### WRITTEN TASK A:
Answer these questions from the text on the Slurm job queue:
(i) What year's dates might appear for idle jobs?
(ii) Where are the filters for selecting partitions and users?
(iii) What can be tweaked to adjust column width?
### WRITTEN TASK B:
Rewrite the text on the Slurm job queue from "To see the list" to "showing the default.", substituting "queue status page" for "cluster status page".

### TEXT TO READ:
To see the list of jobs currently in the queue by partition, visit our cluster status page. Click on the “Start Time” column header to sort the table by start time. Don’t be alarmed if you see dates from 1969 for idle jobs. This just means Slurm hasn’t gotten to those jobs yet and monitoring is showing the default.

For running jobs, “Start Time” is the actual time that the jobs started. Following that are the pending jobs in the predicted order they may start. You can also click on the “Submit Time” column header to see which jobs have been waiting the longest. There are filters in the top right corner to select partitions and users.

From a command line, Slurm’s ‘squeue‘ command lists the jobs that are queued. It includes running jobs as well as those waiting to be started, aka dispatched. By changing the format of the commands output, one can get a lot of information about several things, such as:

Start time – actual or predicted
QoS the job is running under
Reason that the job is pending
Calculated dispatch real-time priority of the job

The following command should return a sorted (by priority) list of your jobs:

$ squeue --sort=P,-p --user=$USER

The following command uses the --Format option of squeue to provide even more details. You can tweak the decimal point values to adjust column width. The Slurm squeue manual page here has details on the options for --Format.

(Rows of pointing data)

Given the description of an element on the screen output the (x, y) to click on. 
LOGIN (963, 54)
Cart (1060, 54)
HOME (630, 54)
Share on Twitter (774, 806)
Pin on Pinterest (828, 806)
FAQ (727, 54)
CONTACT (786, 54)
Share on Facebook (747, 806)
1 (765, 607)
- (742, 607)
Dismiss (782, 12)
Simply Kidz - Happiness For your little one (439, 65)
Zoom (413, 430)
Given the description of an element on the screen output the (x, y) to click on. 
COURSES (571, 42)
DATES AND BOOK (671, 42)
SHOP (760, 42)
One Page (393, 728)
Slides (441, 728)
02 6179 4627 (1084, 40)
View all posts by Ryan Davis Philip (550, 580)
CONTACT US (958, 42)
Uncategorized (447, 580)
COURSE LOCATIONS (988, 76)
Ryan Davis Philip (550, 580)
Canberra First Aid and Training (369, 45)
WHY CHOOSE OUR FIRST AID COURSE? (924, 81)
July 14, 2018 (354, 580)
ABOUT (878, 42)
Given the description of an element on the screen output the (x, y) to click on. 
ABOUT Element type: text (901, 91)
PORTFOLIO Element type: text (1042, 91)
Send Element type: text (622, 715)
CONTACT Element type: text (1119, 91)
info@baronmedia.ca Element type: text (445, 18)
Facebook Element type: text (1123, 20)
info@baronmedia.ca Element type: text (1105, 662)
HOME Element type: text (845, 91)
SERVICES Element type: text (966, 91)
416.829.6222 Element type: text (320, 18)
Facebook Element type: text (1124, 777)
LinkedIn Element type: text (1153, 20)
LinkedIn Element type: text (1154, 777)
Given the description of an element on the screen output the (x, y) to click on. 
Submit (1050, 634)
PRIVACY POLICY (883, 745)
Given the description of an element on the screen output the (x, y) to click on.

### EXERCISE RESULT A:
(i) 1969.
(ii) In the top right corner.
(iii) The decimal point values.

### EXERCISE RESULT B:
To see the list of jobs currently in the queue by partition, visit our queue status page. Click on the “Start Time” column header to sort the table by start time. Don’t be alarmed if you see dates from 1969 for idle jobs. This just means Slurm hasn’t gotten to those jobs yet and monitoring is showing the default.